Nice dry wood makes it just that much easier to get going and helps promote my significant other to load the furnace and maintain the supply.

What he said.
 
I don't like the look of tarps so I don't cover mine. Burns A-OKAY!

Yeah, that's been exactly my experience also...
I haven't always had a large basement storage area... just where I live now. Prior to this place I carried in a few armloads every other day or so... when it was real cold I carried some in every day. In fact, when I got smart and was thinkin' about it, I'd carry in an armload every time I walked in the house... just on principle. Never had a problem with "wet" firewood. Heck, a little exterior water just sizzles right of in a few seconds... I've never seen water-from-weather penetrate into the wood more than a couple thousands of an inch, near all of it just runs off the ends.
 
Bk1.jpg
Built this 10 years ago, its 20' long by 10' wide by 7' tall in center. Consists of 3 - 2 1/4" inch galv. fence posts driven into the ground on each side. 2X4's for the side horizontals, 13 pieces of electrical conduit (12' long bent into the roof shape) attached to the 2X4's, with a 1 1/4" galv. fence line for the top supporting the roof arches.

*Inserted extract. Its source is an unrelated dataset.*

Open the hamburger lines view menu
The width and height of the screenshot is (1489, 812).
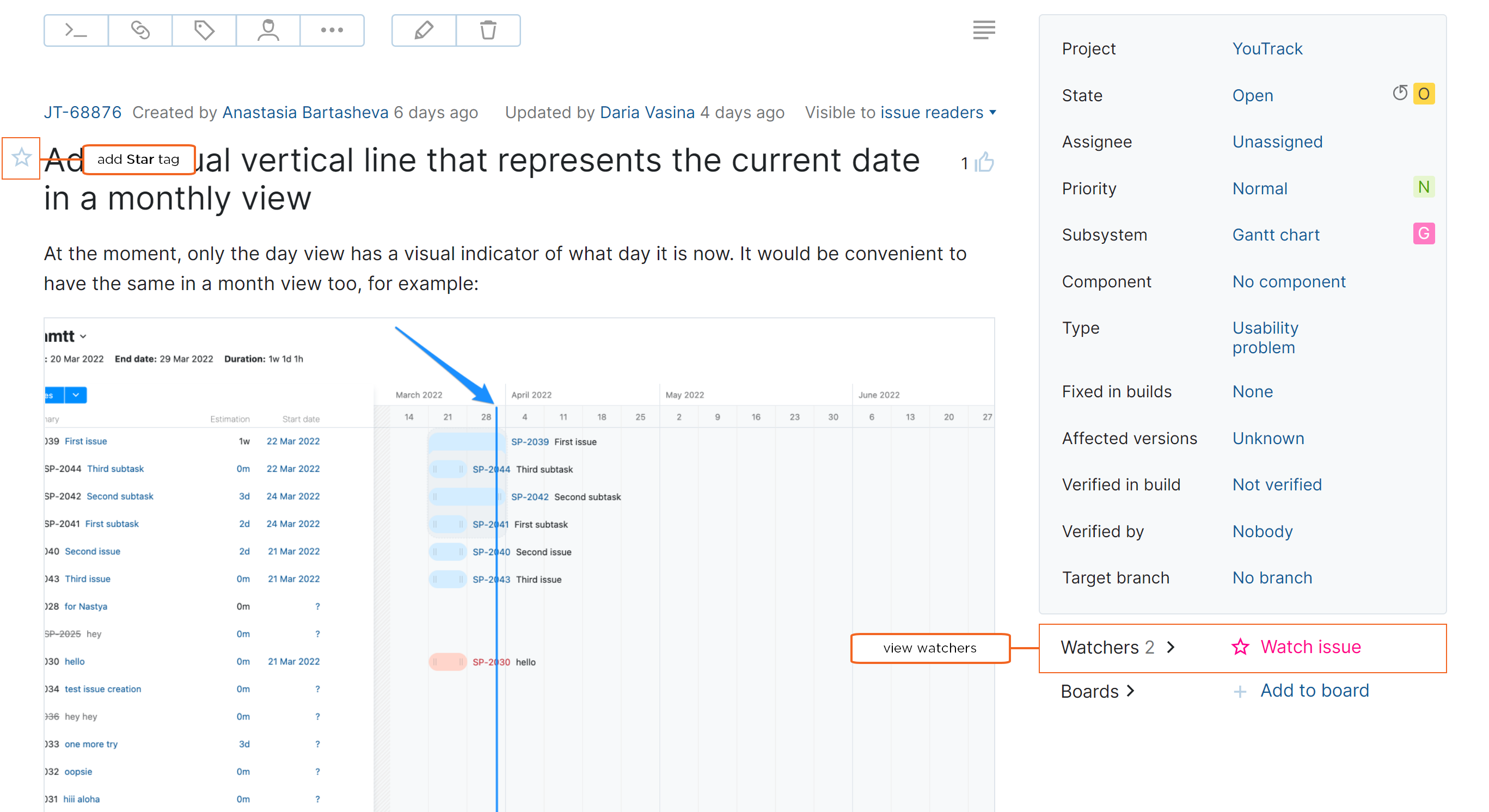pos(983,30)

Along the sides are 2-10' pieces of electrical conduit to attach the zip ties to the tarp. The tarp is a 20' X 12', stays off the top from spring until the heavy rain season starts at the end of Sept. I am still using the original tarp. Underneath the cinder blocks I scooped out about 6" of dirt and filled it with crushed stone, to avoid tracking mud into the house when the snow started melting and everything gets soupy. Has worked out quite well.